> What is expected
Can you give the rows below as a Markdown table with columns No. and Line, starting with the first row and going on through the row that contains "click(x=457, y=33)", with each row numbered and blank lines left out?

> Records supplied

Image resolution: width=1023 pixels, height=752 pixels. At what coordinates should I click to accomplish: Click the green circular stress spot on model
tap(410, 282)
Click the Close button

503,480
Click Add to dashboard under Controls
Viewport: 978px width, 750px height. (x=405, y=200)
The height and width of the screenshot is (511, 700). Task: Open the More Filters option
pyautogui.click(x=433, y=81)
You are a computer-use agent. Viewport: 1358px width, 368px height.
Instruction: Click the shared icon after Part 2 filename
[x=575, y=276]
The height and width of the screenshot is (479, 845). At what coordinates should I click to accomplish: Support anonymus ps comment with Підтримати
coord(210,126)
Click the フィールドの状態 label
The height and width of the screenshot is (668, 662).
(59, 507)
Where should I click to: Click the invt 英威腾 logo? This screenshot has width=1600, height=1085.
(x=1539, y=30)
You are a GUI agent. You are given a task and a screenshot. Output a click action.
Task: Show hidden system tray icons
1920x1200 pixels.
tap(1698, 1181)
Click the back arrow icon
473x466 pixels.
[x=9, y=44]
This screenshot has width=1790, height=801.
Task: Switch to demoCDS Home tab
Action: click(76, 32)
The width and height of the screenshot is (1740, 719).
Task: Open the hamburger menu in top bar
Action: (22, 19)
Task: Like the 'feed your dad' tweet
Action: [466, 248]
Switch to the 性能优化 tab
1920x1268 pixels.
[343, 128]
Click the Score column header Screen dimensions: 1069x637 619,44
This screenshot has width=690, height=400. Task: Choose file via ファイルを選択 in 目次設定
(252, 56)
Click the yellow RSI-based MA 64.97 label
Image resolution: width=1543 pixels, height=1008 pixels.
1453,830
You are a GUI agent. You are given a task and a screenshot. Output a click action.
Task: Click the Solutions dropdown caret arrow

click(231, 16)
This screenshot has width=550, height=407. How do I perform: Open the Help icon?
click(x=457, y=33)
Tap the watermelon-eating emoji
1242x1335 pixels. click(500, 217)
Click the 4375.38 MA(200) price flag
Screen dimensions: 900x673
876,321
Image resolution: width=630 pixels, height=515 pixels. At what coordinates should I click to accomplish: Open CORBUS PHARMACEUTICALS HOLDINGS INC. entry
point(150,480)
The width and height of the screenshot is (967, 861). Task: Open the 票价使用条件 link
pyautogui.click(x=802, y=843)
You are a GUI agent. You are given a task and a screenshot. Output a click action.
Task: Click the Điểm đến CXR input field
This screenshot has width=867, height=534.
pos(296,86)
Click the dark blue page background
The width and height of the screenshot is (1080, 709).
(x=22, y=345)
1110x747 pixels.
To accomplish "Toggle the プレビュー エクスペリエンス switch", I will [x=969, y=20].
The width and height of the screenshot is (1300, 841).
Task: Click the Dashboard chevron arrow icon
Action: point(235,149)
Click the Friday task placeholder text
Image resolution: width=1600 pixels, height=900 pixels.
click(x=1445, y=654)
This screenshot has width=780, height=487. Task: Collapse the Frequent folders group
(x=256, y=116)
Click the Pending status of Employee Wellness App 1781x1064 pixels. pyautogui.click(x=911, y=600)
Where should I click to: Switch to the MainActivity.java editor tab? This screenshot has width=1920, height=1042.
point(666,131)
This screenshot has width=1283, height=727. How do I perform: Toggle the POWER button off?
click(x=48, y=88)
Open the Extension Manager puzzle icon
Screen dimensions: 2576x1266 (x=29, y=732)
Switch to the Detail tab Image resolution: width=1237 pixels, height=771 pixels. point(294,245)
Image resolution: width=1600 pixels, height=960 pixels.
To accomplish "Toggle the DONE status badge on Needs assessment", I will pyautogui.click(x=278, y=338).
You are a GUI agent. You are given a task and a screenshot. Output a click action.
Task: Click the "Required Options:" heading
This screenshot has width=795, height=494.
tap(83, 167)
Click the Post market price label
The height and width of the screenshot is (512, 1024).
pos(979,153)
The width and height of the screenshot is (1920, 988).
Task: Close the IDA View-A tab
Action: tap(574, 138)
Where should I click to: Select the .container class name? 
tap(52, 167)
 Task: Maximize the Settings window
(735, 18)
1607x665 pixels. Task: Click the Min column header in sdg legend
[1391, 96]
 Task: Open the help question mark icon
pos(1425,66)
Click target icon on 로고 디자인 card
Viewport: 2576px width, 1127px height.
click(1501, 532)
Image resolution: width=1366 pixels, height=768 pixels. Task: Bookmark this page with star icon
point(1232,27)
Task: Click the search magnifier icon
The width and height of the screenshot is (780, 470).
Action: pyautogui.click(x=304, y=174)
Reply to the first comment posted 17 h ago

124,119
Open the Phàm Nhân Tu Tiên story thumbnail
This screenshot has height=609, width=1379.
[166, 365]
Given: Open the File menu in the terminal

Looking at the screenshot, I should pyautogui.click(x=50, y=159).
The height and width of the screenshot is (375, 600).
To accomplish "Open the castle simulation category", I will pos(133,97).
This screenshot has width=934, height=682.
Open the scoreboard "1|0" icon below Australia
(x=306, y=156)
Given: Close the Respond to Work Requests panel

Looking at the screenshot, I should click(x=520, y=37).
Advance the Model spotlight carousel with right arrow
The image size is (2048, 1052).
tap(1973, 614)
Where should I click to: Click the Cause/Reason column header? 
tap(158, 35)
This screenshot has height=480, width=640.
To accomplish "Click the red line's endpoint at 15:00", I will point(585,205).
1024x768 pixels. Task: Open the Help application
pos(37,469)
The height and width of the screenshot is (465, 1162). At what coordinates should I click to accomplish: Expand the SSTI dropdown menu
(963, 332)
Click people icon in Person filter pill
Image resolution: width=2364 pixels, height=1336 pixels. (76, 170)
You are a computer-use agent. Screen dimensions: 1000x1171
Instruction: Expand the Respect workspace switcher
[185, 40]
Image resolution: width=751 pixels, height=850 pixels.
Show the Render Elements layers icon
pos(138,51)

> Answer for the task
| No. | Line |
|---|---|
| 1 | Image resolution: width=1023 pixels, height=752 pixels. At what coordinates should I click to accomplish: Click the green circular stress spot on model |
| 2 | tap(410, 282) |
| 3 | Click the Close button |
| 4 | 503,480 |
| 5 | Click Add to dashboard under Controls |
| 6 | Viewport: 978px width, 750px height. (x=405, y=200) |
| 7 | The height and width of the screenshot is (511, 700). Task: Open the More Filters option |
| 8 | pyautogui.click(x=433, y=81) |
| 9 | You are a computer-use agent. Viewport: 1358px width, 368px height. |
| 10 | Instruction: Click the shared icon after Part 2 filename |
| 11 | [x=575, y=276] |
| 12 | The height and width of the screenshot is (479, 845). At what coordinates should I click to accomplish: Support anonymus ps comment with Підтримати |
| 13 | coord(210,126) |
| 14 | Click the フィールドの状態 label |
| 15 | The height and width of the screenshot is (668, 662). |
| 16 | (59, 507) |
| 17 | Where should I click to: Click the invt 英威腾 logo? This screenshot has width=1600, height=1085. |
| 18 | (x=1539, y=30) |
| 19 | You are a GUI agent. You are given a task and a screenshot. Output a click action. |
| 20 | Task: Show hidden system tray icons |
| 21 | 1920x1200 pixels. |
| 22 | tap(1698, 1181) |
| 23 | Click the back arrow icon |
| 24 | 473x466 pixels. |
| 25 | [x=9, y=44] |
| 26 | This screenshot has width=1790, height=801. |
| 27 | Task: Switch to demoCDS Home tab |
| 28 | Action: click(76, 32) |
| 29 | The width and height of the screenshot is (1740, 719). |
| 30 | Task: Open the hamburger menu in top bar |
| 31 | Action: (22, 19) |
| 32 | Task: Like the 'feed your dad' tweet |
| 33 | Action: [466, 248] |
| 34 | Switch to the 性能优化 tab |
| 35 | 1920x1268 pixels. |
| 36 | [343, 128] |
| 37 | Click the Score column header Screen dimensions: 1069x637 619,44 |
| 38 | This screenshot has width=690, height=400. Task: Choose file via ファイルを選択 in 目次設定 |
| 39 | (252, 56) |
| 40 | Click the yellow RSI-based MA 64.97 label |
| 41 | Image resolution: width=1543 pixels, height=1008 pixels. |
| 42 | 1453,830 |
| 43 | You are a GUI agent. You are given a task and a screenshot. Output a click action. |
| 44 | Task: Click the Solutions dropdown caret arrow |
| 45 | click(231, 16) |
| 46 | This screenshot has width=550, height=407. How do I perform: Open the Help icon? |
| 47 | click(x=457, y=33) |